Une équipe conjointe de l'Université nationale de Taiwan et de l'Institut de technologie de Karlsruhe a développé un nouvel actionneur d'hydrogel dont le mouvement peut être programmé en utilisant la lumière UV, permettant un contrôle spatial précis de la déformation thermorésive pour présenter une application potentielle en robotique douce et des modèles de muscle in vitro.
Une étude récente publiée dans Petites structures Présentation d'un actionneur d'hydrogel thermoresque photopatriéré à base d'acrylate méthyléther de poly (éthylène glycol) et de poly (N-isopropylacrylamide) (PPEGA – Pnipam).

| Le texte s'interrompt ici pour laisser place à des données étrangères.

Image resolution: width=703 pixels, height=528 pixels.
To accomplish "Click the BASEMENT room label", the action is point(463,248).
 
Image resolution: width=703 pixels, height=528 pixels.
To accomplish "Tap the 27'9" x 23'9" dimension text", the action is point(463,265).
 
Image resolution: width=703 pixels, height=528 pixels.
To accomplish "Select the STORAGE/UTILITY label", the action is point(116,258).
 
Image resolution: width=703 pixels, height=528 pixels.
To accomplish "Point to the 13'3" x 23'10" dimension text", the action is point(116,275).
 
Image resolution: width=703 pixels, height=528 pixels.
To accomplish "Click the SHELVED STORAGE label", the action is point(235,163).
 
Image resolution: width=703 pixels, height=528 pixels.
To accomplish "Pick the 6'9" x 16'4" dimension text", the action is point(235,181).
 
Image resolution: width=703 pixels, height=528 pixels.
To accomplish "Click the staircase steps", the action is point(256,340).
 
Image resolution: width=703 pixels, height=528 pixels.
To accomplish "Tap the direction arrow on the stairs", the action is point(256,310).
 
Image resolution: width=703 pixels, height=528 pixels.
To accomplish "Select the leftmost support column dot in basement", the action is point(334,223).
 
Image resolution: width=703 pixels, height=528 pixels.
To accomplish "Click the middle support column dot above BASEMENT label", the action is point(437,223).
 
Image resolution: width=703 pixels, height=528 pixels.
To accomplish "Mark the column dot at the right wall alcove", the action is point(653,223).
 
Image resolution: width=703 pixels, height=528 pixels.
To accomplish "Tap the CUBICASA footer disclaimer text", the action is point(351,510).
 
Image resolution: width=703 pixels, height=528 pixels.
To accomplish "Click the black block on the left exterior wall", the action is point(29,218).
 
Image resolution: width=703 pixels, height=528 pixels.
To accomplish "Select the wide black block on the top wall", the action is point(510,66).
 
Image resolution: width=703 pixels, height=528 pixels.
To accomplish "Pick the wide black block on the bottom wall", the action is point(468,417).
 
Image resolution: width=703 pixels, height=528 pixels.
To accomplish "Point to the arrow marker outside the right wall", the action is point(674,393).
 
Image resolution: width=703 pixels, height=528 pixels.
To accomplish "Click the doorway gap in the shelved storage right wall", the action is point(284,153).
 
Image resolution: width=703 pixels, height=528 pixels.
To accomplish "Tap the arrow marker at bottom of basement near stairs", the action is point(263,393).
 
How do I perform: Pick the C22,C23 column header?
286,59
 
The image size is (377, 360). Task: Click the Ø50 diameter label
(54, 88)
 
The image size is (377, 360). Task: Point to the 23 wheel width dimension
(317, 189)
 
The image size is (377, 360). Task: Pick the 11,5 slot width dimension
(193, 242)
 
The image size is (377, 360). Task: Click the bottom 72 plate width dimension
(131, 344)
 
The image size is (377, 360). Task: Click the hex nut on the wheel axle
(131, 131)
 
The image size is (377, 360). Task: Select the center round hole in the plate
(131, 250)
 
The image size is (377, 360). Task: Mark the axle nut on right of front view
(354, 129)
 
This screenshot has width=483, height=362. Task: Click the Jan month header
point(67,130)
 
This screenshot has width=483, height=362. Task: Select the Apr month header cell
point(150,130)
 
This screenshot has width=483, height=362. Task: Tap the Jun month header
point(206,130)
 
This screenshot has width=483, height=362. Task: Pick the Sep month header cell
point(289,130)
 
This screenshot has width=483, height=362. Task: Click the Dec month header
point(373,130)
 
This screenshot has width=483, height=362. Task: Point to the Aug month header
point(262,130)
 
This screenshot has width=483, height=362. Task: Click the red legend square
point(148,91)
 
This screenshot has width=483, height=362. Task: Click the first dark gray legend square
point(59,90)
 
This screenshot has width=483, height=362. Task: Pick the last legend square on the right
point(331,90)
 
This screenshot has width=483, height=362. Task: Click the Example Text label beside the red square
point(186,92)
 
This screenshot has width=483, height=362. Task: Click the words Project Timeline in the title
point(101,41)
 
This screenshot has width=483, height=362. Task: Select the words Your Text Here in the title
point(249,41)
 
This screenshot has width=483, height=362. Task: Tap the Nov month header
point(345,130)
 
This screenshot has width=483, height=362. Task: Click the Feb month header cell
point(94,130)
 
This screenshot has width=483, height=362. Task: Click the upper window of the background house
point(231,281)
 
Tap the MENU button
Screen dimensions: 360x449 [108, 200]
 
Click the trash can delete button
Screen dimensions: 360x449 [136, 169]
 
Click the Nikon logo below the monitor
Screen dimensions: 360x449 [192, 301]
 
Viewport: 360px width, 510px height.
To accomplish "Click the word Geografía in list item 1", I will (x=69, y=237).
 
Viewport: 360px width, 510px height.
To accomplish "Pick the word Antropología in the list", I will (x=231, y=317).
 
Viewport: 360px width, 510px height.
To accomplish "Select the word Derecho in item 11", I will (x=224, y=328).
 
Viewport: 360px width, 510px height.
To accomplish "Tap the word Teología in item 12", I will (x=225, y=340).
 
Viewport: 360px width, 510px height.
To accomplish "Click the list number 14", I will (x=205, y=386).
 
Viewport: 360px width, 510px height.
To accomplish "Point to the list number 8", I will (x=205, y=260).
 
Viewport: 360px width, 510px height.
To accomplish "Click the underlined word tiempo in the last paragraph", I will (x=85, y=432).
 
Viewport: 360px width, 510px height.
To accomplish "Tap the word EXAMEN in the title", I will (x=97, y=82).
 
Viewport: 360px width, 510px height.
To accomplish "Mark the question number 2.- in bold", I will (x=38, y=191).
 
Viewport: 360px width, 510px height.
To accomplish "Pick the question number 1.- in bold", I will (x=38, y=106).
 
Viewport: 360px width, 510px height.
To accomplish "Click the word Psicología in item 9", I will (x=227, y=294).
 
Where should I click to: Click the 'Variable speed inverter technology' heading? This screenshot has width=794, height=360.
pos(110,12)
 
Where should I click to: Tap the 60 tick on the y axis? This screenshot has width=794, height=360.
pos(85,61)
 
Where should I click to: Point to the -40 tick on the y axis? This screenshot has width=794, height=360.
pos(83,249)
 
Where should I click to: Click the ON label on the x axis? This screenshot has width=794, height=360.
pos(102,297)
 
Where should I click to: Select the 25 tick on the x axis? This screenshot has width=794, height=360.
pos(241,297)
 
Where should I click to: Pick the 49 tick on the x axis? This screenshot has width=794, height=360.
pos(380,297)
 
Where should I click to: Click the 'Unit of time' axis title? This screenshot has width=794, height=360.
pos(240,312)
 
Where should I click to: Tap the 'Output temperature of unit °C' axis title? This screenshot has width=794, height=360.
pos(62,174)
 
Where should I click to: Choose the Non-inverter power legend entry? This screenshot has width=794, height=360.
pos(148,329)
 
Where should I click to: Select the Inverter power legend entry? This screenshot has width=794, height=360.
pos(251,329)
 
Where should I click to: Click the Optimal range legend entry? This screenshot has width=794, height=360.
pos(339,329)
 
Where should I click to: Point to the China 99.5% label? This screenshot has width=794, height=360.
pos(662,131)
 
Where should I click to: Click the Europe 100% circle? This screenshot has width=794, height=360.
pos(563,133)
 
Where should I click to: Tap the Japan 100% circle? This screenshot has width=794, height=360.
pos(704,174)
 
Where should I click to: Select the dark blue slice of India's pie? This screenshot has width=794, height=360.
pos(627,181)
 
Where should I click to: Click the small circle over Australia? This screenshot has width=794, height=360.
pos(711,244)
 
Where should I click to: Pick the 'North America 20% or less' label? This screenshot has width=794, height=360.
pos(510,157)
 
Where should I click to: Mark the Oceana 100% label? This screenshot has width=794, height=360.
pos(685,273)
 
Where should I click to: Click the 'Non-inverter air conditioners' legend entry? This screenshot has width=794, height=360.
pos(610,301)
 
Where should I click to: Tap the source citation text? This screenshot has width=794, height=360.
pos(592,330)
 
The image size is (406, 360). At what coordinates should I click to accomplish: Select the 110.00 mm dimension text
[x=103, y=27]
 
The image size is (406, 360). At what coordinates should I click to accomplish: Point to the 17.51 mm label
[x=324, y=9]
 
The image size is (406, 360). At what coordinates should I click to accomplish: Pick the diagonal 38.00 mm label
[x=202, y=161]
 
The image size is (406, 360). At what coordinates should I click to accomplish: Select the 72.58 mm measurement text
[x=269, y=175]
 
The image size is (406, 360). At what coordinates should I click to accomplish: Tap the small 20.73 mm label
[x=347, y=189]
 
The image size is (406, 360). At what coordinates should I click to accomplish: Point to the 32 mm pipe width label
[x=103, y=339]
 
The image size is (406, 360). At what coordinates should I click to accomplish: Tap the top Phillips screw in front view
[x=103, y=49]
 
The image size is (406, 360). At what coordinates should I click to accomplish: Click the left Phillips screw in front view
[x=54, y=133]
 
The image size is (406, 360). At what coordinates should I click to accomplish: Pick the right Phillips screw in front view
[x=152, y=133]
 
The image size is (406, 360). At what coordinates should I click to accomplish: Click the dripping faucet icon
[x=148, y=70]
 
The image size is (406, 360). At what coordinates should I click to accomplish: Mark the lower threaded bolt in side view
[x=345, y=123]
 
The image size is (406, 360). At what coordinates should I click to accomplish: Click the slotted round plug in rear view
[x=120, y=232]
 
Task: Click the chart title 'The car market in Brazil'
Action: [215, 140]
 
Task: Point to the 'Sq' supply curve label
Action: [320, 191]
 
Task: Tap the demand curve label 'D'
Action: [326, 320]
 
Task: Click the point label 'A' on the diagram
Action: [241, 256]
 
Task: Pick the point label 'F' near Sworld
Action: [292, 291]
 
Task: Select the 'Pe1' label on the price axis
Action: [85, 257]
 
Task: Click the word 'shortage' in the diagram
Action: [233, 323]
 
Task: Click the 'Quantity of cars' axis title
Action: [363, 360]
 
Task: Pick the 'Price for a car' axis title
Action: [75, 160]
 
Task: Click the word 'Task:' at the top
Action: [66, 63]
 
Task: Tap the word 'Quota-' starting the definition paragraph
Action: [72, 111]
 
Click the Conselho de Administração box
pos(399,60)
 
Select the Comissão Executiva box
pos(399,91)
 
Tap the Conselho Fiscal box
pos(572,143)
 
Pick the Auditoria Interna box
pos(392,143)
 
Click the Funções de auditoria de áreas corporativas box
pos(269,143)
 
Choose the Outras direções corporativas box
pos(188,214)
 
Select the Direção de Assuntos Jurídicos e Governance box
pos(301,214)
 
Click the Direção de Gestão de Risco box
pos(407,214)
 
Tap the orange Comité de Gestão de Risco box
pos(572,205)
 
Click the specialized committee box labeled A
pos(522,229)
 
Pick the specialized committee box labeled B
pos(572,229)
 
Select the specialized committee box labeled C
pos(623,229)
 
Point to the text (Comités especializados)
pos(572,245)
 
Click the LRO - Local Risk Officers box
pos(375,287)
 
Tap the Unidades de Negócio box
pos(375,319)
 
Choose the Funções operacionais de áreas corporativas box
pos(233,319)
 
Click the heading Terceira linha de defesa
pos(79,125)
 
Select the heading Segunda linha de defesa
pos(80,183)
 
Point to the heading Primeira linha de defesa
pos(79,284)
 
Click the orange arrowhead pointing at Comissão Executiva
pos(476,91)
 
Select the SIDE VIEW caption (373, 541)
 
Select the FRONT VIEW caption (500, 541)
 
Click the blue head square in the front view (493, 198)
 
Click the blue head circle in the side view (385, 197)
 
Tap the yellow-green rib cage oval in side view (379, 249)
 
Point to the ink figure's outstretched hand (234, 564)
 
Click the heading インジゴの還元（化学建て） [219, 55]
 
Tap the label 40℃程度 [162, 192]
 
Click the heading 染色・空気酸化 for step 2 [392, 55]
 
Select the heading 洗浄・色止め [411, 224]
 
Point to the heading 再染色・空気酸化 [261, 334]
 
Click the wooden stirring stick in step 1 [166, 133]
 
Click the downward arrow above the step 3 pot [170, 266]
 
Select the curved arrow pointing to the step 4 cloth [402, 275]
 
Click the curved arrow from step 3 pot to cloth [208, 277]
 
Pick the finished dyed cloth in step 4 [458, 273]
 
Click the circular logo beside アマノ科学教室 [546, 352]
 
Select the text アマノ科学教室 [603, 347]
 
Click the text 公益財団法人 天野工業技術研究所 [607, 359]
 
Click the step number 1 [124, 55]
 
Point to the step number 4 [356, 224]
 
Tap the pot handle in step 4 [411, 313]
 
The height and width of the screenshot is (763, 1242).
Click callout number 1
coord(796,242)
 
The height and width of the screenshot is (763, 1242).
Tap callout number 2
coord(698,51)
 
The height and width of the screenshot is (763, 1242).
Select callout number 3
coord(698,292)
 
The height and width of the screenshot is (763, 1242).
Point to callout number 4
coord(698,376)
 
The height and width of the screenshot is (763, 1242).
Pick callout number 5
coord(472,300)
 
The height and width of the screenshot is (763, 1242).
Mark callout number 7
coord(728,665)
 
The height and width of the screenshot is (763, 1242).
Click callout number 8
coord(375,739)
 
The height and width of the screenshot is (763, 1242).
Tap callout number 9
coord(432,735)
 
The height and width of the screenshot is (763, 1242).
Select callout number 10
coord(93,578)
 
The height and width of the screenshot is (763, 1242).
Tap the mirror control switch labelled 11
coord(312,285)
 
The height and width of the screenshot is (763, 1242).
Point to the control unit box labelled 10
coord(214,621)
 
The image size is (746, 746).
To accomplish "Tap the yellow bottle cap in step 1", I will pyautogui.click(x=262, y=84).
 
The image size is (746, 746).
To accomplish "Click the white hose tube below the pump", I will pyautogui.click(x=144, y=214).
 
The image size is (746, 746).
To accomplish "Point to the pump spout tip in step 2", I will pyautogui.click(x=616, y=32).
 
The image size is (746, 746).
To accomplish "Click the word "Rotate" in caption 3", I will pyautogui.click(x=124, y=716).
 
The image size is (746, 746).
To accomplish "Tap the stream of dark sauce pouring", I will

Cet hydrogel peut être dégradé sélectivement par la lumière UV, réglant ainsi localement son comportement thermoréen et permettant un contrôle spatial sur l'actionnement.
L'actionneur d'hydrogel est fabriqué via une méthode de photolithographie UV. Lors du chauffage, seuls les régions non dégradées se contractent, créant des modèles de flexion et de mouvement programmés.
Cette nouvelle stratégie permet aux chercheurs de coder les profils de mouvement en un seul hydrogel monocouche, évitant la nécessité de structures multicouches complexes ou de stimuli externes au-delà de la température.
Notamment, cette plate-forme intègre également le méthacrylate de gélatine pour améliorer la biocompatibilité. Dans les expériences cellulaires, les cellules précurseurs musculaires (C2C12) ont présenté une excellente viabilité et prolifération dans la matrice d'hydrogel, démontrant des applications potentielles en ingénierie tissulaire et en modélisation musculaire biomimétique.
Le professeur Shan-Hui Hsu, professeur distingué à l'Université nationale de Taiwan et auteur correspondant, a déclaré: « Ce système d'hydrogel montre à quel point l'exposition aux UV peut programmer un comportement d'actionnement complexe complexe. Il offre une stratégie prometteuse pour développer une robotique douce de nouvelle génération, des muscles artificiels et des modèles in vitro avec une logique de nouvelle génération. »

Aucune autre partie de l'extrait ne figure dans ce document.